Concerns have been raised around the nature of the entire operation, and New York City Mayor Eric Adams has called it a humanitarian crisis. The situation shows little sign of improving and to that, the members of the art community have answered the call and rallied to collect aid.
Artists Guadalupe Maravilla and Mariana Parisca have set up a GoFundMe page calling for donations of funds, food, and toiletries, to be delivered to the Lutheran Church of the Good Shepherd in Brooklyn.
On the other hand, Maravilla’s gallery, PPOW in Tribeca, is acting as a drop-off site for donated goods, from prepaid subway passes to clothes and old cell phones, between September 15 and September 17.
“Texas Governor is using asylum seekers as political pawns against sanctuary cities,” the artists’ GoFundMe page reads. “They are now arriving in New York City, where shelters are already overwhelmed.
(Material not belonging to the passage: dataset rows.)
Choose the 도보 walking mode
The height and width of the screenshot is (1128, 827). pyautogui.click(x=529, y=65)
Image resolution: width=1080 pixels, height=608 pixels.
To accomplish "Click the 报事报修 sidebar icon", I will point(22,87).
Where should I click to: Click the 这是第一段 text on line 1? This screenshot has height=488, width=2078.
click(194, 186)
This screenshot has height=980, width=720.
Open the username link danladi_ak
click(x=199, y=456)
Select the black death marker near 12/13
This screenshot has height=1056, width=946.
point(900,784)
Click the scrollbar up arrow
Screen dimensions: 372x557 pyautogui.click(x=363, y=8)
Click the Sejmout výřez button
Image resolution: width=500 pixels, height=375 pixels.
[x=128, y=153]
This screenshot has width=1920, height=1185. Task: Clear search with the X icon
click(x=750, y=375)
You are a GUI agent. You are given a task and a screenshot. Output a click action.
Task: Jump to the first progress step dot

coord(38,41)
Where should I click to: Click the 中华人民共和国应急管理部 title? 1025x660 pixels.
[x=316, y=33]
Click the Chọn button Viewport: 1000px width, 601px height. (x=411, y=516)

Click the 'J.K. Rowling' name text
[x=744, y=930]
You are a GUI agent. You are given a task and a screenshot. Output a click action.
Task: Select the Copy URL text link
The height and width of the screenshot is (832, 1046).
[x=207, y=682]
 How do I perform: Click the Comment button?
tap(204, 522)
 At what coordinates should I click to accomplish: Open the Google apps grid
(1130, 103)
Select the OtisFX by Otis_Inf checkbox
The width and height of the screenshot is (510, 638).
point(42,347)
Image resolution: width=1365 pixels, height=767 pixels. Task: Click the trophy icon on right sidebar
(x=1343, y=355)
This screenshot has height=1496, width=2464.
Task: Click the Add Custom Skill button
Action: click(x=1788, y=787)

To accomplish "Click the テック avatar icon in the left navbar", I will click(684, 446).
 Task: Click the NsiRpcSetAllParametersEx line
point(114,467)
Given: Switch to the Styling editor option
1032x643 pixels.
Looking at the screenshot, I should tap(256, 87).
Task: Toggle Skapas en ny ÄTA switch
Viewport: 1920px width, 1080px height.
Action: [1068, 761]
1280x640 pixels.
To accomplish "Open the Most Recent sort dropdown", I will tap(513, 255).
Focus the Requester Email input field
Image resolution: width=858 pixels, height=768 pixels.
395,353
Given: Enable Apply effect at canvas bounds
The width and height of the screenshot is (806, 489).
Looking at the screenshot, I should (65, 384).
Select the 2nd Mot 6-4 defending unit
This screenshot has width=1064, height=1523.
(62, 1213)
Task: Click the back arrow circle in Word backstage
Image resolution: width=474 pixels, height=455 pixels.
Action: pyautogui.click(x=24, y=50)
Hundreds of families are being sent from Texas without food, water, medical care, or hygiene supplies for a 45-hour bus drive.”
Parisca and Maravilla, who arrived from El Salvador to New York as a refugee in the 1980s, are working with Reverend Juan Carlos Ruiz. Ruiz leads the Lutheran Church of the Good Shepherd in Brooklyn and is a well-known advocate for undocumented immigrants.
Maravilla sums up the entire situation aptly, by saying “The work we are doing at the church as volunteers with zero resources is to welcome them and give them warm meals and care that they need. The church is not structured to hold large amounts of people; the toilets and stove have broken down twice. We have been making repairs and improvising from donations we raised. We don’t have beds, pillows, or blankets. The food is being prepared by volunteers. We need an overnight security guard among many other things.”